Y cuando el sol pujaba todavía en el cielo,
y el Coro de los Niños en la Misa de Zípoli
filtraba por las piedras llegando hasta los huesos
centenarios;
penetraba en lo hondo de los viajeros,
calibraba nostalgias,
un mirlo paraguayo (no el mirlo de Wallace Stevens),
a los saltitos, coronó las ruinas de la nave mayor,
entre paredes sostenidas por el aire,
y, ajustando en el tono de Doménico,
cantó la gloria de la vida in excelsis deo.
Alzábanse las voces infantiles cruzadas de murciélagos,
y el mirlo, el "javiá", el sinsonte, el espíritu santo
ordenaba el canon de la Tierra
con el Cielo.
Precisaba que todo era necesario, que nada era desdeñable.
Si la justicia estaba en todas las acciones,
presidiéndolas,
no hacían a la cosa de este o el otro mundo;
no habrían condenados por desconfiados
ni perdones tan sólo por haber vivido
"a la buena de Dios" o "como Dios manda".

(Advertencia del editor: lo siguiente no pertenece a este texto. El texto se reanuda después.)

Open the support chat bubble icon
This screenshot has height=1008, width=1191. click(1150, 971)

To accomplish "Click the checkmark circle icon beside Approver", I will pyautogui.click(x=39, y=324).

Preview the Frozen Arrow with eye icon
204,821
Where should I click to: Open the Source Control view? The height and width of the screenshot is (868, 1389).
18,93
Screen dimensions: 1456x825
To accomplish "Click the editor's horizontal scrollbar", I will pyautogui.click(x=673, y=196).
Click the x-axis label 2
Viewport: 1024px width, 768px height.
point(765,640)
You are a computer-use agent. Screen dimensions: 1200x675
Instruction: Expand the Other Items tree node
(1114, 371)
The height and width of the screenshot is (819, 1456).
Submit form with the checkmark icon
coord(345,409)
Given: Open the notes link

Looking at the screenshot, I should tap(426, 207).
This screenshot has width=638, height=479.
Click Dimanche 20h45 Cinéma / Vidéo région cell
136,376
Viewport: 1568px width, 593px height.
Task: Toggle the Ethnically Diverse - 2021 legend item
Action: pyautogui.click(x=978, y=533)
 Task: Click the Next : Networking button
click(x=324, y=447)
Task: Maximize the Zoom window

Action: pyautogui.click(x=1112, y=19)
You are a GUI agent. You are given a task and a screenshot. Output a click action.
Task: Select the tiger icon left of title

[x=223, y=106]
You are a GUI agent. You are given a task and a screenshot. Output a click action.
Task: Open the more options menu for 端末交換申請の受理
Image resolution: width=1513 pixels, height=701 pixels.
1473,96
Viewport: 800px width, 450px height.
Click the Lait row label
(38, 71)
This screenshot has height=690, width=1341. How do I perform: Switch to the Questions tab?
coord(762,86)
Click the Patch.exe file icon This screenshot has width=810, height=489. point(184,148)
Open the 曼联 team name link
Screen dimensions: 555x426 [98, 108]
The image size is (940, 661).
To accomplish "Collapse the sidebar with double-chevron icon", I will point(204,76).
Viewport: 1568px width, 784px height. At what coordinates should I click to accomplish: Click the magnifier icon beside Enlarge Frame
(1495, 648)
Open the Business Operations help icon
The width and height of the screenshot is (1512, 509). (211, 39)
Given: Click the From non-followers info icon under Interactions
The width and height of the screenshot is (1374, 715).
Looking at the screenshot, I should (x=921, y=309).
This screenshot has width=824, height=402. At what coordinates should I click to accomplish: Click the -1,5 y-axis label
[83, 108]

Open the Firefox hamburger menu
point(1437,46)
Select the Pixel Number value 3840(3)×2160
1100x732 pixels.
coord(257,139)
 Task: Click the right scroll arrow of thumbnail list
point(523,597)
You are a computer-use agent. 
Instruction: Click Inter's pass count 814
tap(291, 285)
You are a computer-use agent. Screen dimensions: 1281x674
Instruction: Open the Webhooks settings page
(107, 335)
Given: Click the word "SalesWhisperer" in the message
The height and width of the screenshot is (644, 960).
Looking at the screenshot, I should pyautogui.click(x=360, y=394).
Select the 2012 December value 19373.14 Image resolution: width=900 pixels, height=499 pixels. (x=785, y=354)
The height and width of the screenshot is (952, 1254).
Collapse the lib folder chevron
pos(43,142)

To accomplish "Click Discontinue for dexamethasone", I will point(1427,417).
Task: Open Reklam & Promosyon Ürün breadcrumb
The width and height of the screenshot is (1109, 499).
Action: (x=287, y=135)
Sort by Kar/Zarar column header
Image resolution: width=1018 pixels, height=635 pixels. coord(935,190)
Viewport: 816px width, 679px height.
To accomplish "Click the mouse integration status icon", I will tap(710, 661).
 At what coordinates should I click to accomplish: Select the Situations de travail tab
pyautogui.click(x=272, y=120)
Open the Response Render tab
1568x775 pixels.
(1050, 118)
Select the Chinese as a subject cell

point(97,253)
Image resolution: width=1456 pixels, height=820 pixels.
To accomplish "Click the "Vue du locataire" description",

La nochecita era llegada en una brisa
que humedecía pastos y corazones.
Nido de luz blanquidorada
desde el Altar mayor el Coro sostenía
la nota final. Ite missa est.
Miradas humildísimas escapaban de hombres
altaneros
piedades despuntaban en orgullosos
y soberbios,
fraternidades en bastardos,
amores
en estériles,
almas en desalmados,
ánimos
en contritos;
mientras el pajarito de plumas negras
declaraba
fidelis
su confianza
en los perecederos músculos de su garganta
en sus huesitos efímeros
en sus plumas intocadas por indios o turistas.
Un testigo de todo aquello
se derrumbó entre piedras con inscripciones latinas
que denunciaban a sus creadores indios
(johannes guará me fecit
&
petrus guazú requiescat
annus 1743)
y sólo pudo pensar en su mujer lejana
en sus hijos lejanos y sus cercanísimas
nietas.
El mirlo trabajaba, mucho más importante
que el torbellino de las estrellas
zodiacales.
II
El testigo de la Misa de Zípoli
y el canto del mirlo
en la nave central del templo
de la Misión S.J. de La Trinidad
no solamente pensó en su familia lejana
porque una parte grande de su ser
estaba entregada a recoger las palabras
correctas que edificaran su testimonio
con una entrega igual a la de los pequeños
hombres oscuros que dejaron sus uñas
y sus dedos
rompiendo piedras y quemando adobes
para alzar las paredes de dormitorios y almacenes
sacristías y naves
de la Misión Jesuita de La Trinidad.